Embora os neonazistas sempre ajam em qualquer circunstância, a onda conservadora que tem assolado não só o Brasil, mas países como a Hungria, Polônia e mais recentemente os Estados Unidos, apenas liberou os índices de intolerância que estavam sendo contidos pelo processo civilizatório e mais democrático, que “agora reagem na busca de uma espécie de liderança que canalize e potencialize suas reivindicações”.
Para ele, Jair Bolsonaro (PSL) encarna exatamente este espírito de intolerância, racismo, homofobia e machismo, com o qual boa parte da população brasileira se identifica. “Em caso de vitória da extrema direita, esses movimentos encontrão legitimidade para suas ações e se o candidato que representa a democracia ganhar poderemos sofrer um “revide” com ações mais violentas ainda pela não aceitação da derrota” prevê o sociólogo.
Thomas Manz, representante no Brasil da Fundação Friedrich Ebert, explica que na Alemanha, a partir dos anos de 1980, o neonazismo se nutre, entre outros motivos, pela rejeição a migração massiva, sobretudo de refugiados africanos e árabes a partir de 2015. “Na Europa, a onda de violência cresce contra um ‘inimigo externo’. No Brasil, se direciona contra ‘inimigos internos’, no caso, petistas, feministas, LGTBs e nordestinos”.
O crescimento da extrema direita na Europa acontece em um momento que, por um lado, a migração massiva requer boa infraestrutura pública, como educação, moradia, saúde e um sólido Estado de Bem Estar. No entanto, as políticas neoliberais debilitaram consideravelmente a infraestrutura pública e o Estado de Bem Estar.
O ingresso de migrantes e o enfraquecimento do setor público deixou boa parte da sociedade com a percepção de estar órfãs do Estado, uma vez que ele [estado] estaria priorizando os refugiados em detrimento da população local. “Parte considerável desses cidadãos deixa de votar nas eleições e só volta à cena política quando aparece uma oferta de populismo de direita. Nas últimas eleições regionais na Baviera, o partido da extrema direita AfD recebeu, sobretudo, os votos daqueles que não votaram nas eleições anteriores” contou Manz.
Para ele, esse risco pode se repetir no Brasil, caso Bolsonaro vença as eleições. “O discurso do ódio, do desrespeito, da violência que ele sustenta pelas redes sociais não levará a nada.
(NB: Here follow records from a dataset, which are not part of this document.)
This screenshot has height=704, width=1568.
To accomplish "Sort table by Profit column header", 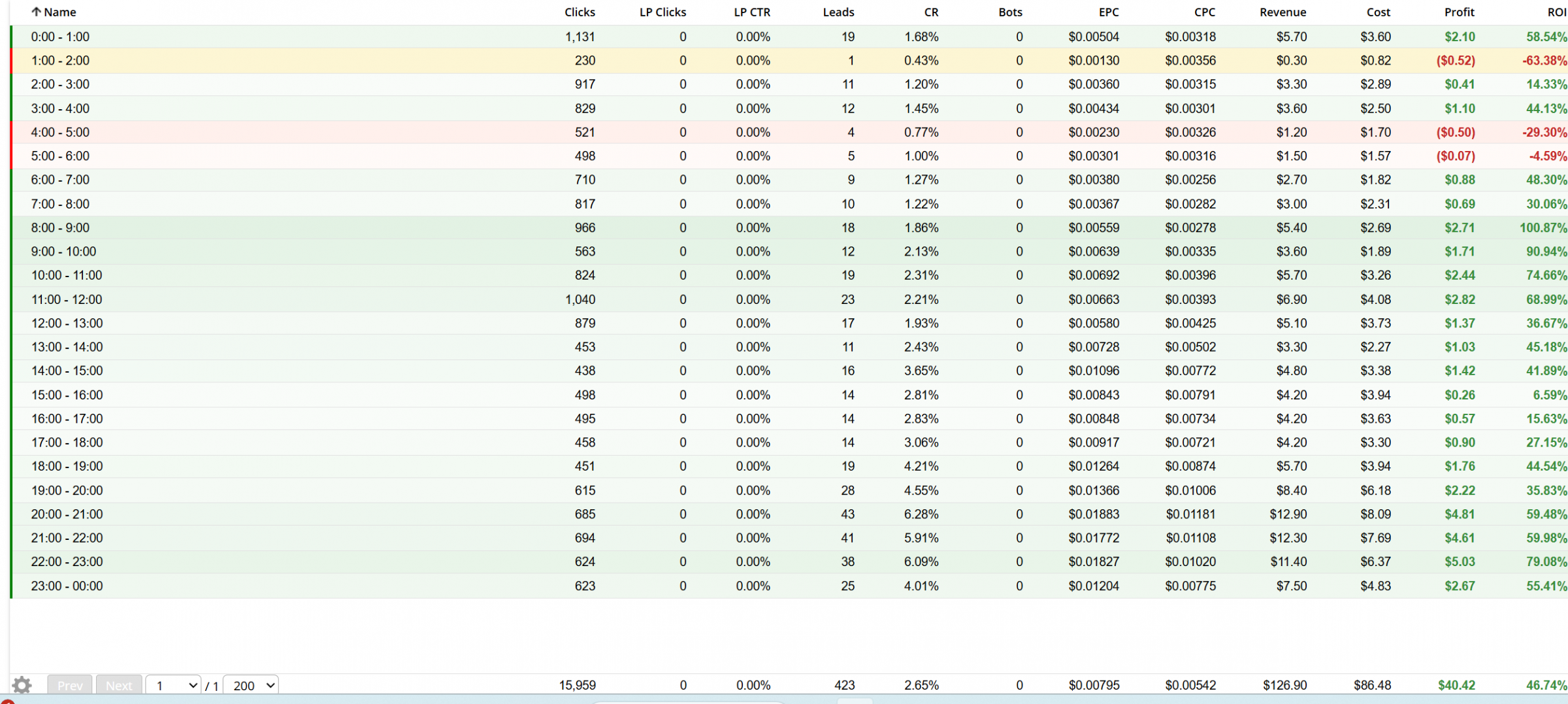I will (1459, 12).
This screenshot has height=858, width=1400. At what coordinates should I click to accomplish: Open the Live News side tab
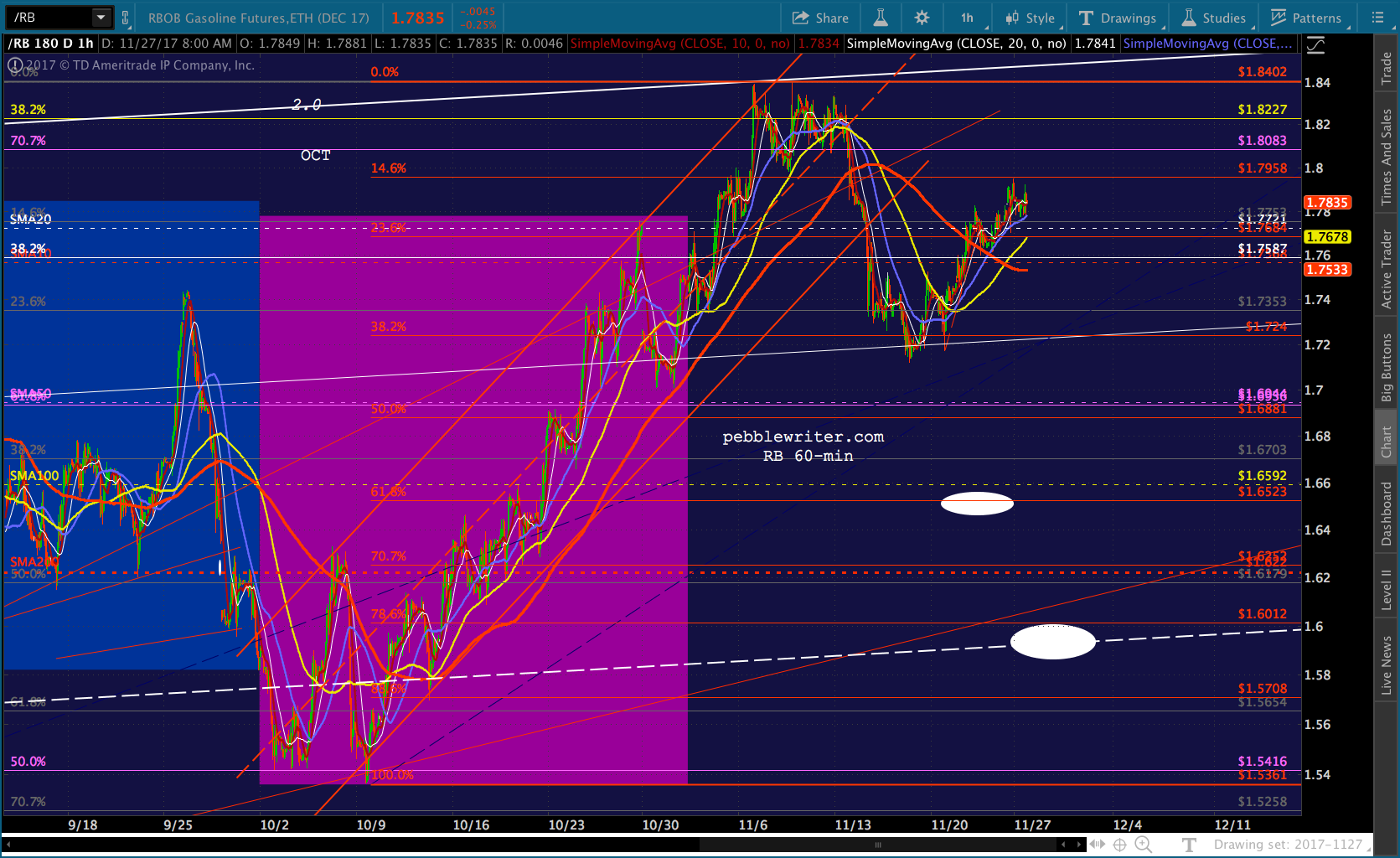1387,665
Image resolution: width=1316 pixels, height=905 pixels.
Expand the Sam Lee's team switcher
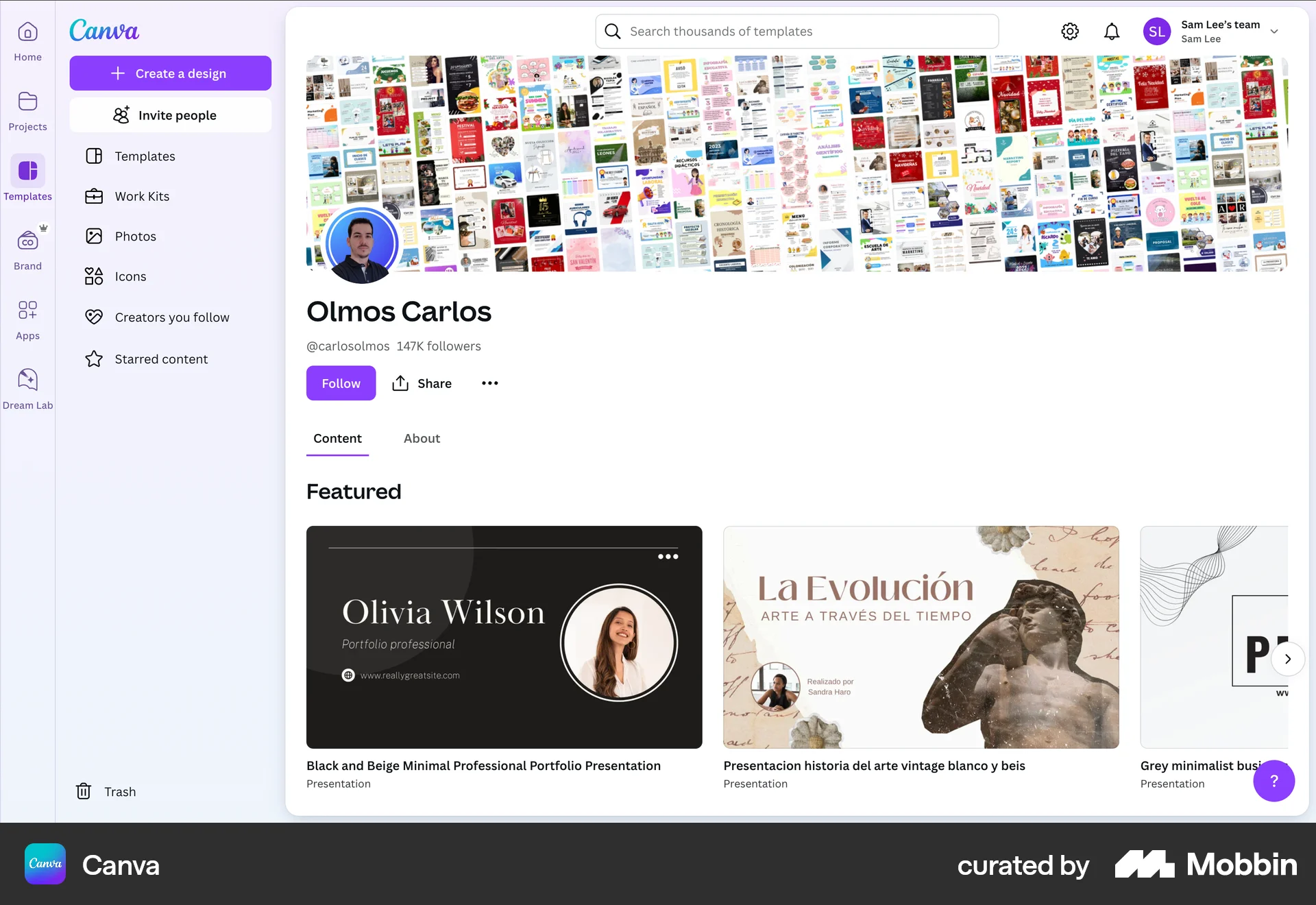coord(1274,31)
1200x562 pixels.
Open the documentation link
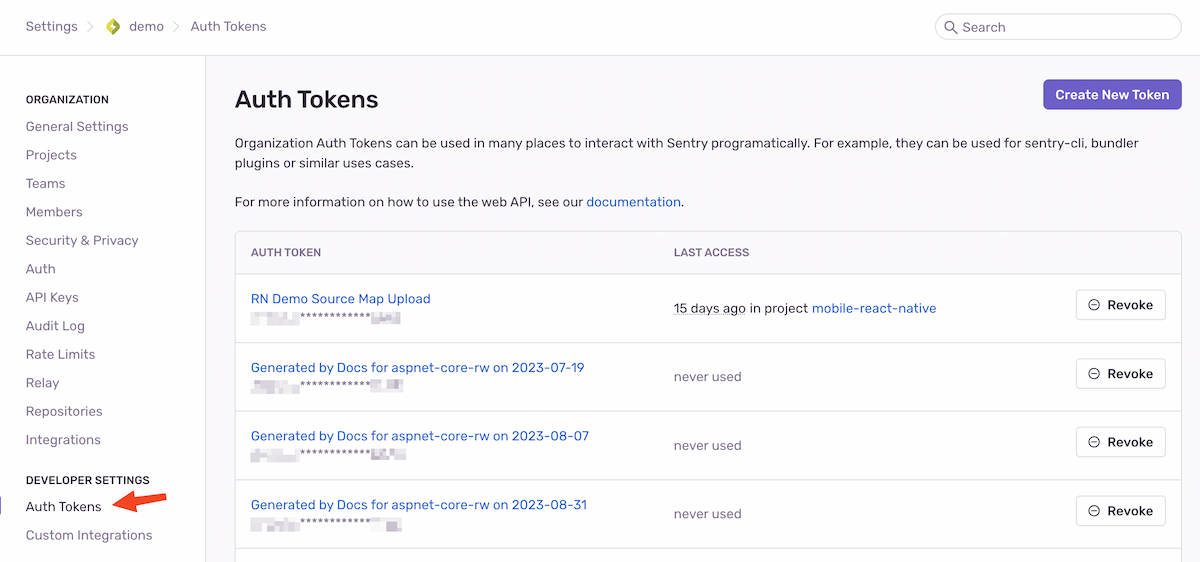click(x=633, y=202)
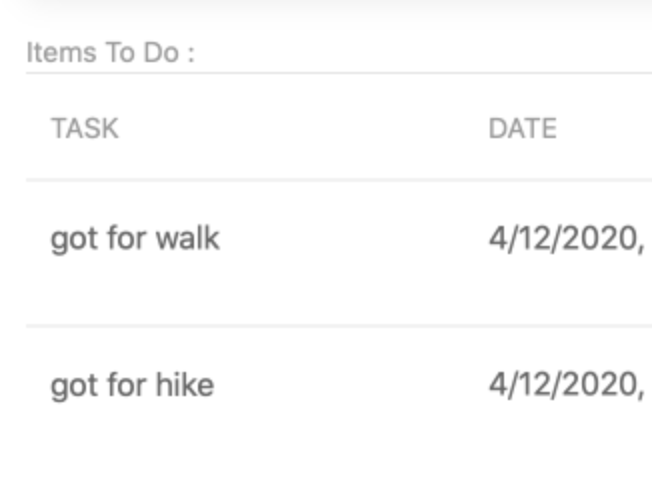Image resolution: width=652 pixels, height=494 pixels.
Task: Click the DATE column header
Action: coord(523,128)
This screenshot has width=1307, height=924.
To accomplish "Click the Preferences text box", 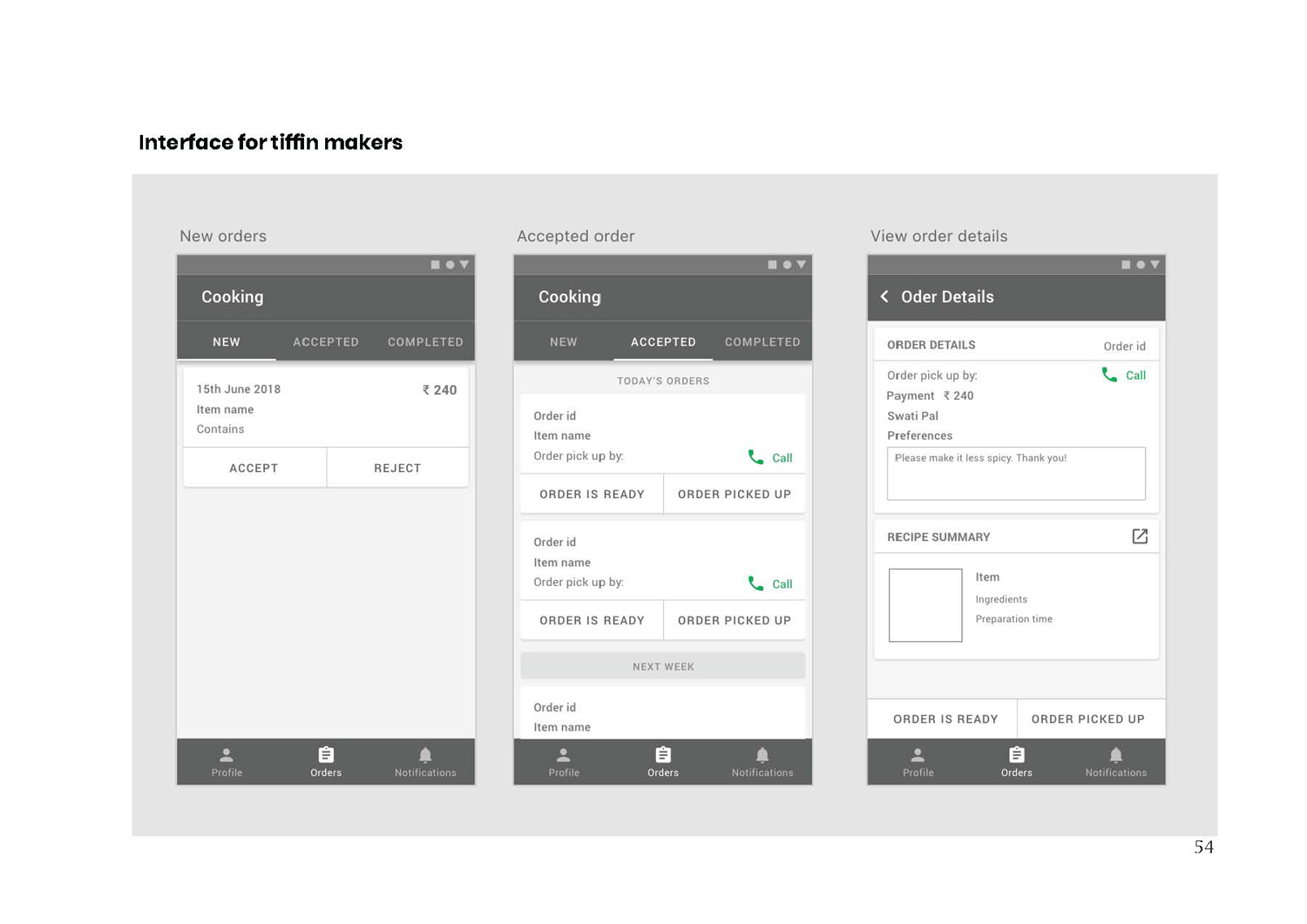I will point(1016,474).
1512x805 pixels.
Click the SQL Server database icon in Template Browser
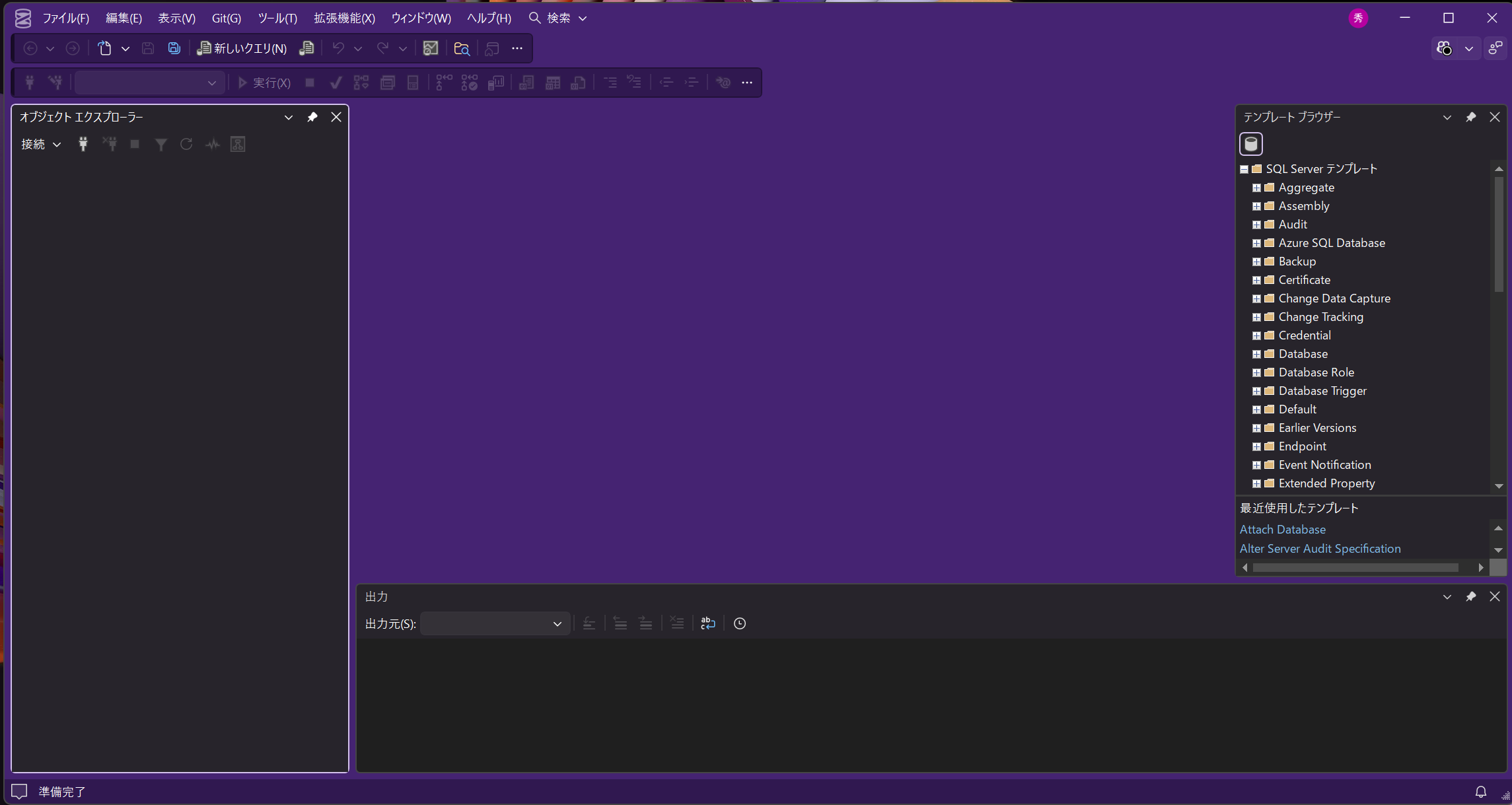1250,144
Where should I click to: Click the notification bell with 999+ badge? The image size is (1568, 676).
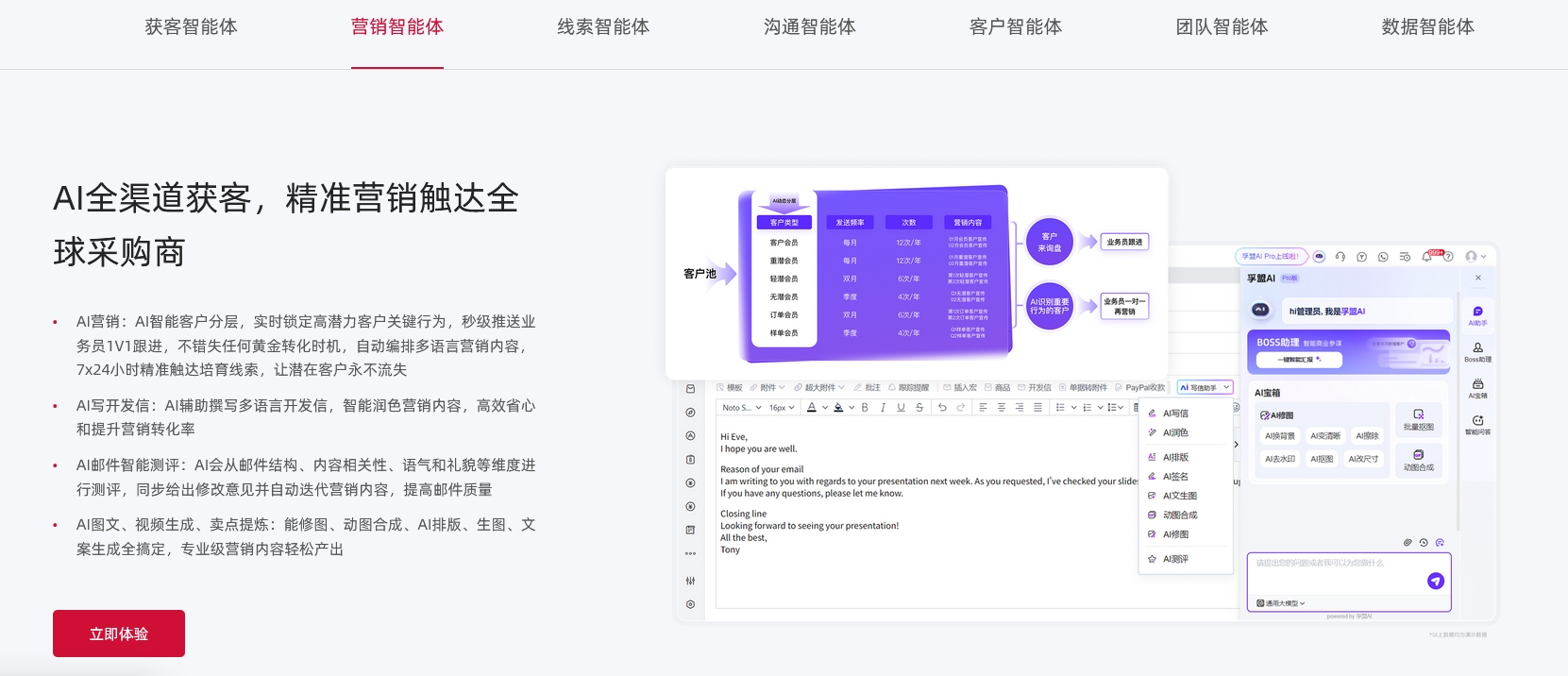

Pode sim, invadir as ruas e isto não será bom para o Brasil”.
O grande desafio neste momento, diz o sociólogo Cattani, é reafirmar os princípios democráticos e esclarecer a população o que representa as práticas do candidato do PSL. “É importantíssimo que as pessoas compreendam o sentido da metáfora da cigarra, que, com medo da formiga, votou no inseticida”, conclui.